The difference is that the texts quoted in some later Chinese works like the Yogacara-bhumi are currently lost to us beyond some fragments here and there in Indic languages. The Pali canon is extant, so the Visuddhimagga quotes are essentially alternate readings if they vary. On the other hand, Chinese texts are all translations and the originals vary, so the whole picture is blurrier.


#16

Then perhaps after SC has grown to include most complete EBTs, a collection of excerpts from these sources could be collected as well.


#17

It just depends on what we are doing. If we just want to list the primary texts that practitioners want to read and study, then those sources aren’t as important.

The Yogacara-bhumi has been important because it’s been used as another witness to the Samyukta Agama’s structure. The fascicles of the Chinese translation of the Samyukta were apparently jumbled and a couple lost at some point in its history. A librarian or redactor then replaced a couple fascicles with Jataka stories translated separately. Using the Yogacara-bhumi as a reference, scholars have been able to deduce the order it probably had before that happened. So, it’s an important resource for anyone translating or studying the Chinese Agama to be aware of, but it’s less interesting as something for the readers to care so much about.

That’s a good example of how complicated translating these texts can be.


#18

Shows what you can learn if you hang around with me.

Lol, do we not already? I mean there are some things missing, but surely we have “most”?
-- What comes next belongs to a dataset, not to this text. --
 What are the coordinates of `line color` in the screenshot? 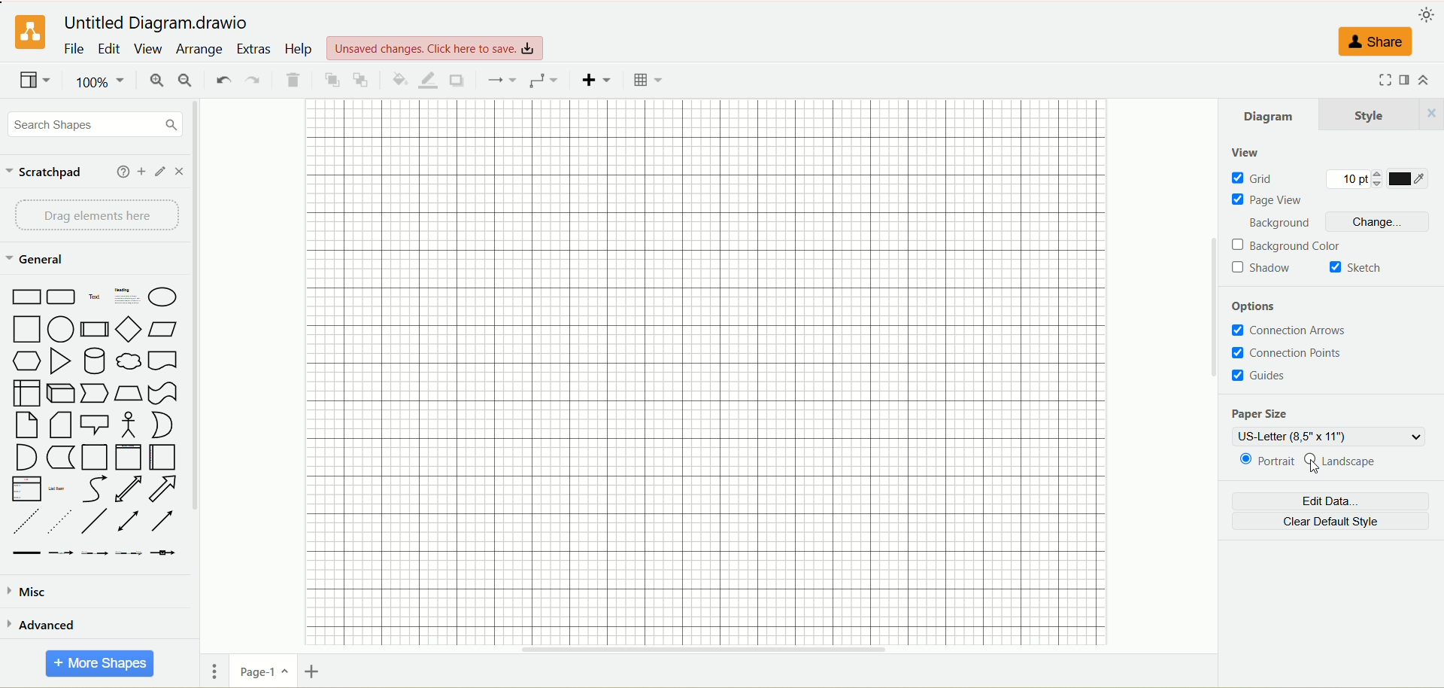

Good point, I guess translating SA would require translating the reconstructed version, which means a reconstructed text has to first be established.


#19

Mea culpa! I guess you’re right in the grand scheme of things.

So, has there been any thought given to these excerpts in later texts, like Samathadeva’s tika or the stuff in the Prajñaparamita lit?

I get that its definitely not an easy thing to do so I would understand if the team decided it just wasn’t worth it.


#20

Ven Dhammadinna is working on this, and we will integrate it when ready.

We haven’t looked into this. I am sure there are many quotes and references to early texts and passages in Mahayana literature. We’re happy to record occasional passages as they are brought to our attention, but more systematic work will probably emerge from AI.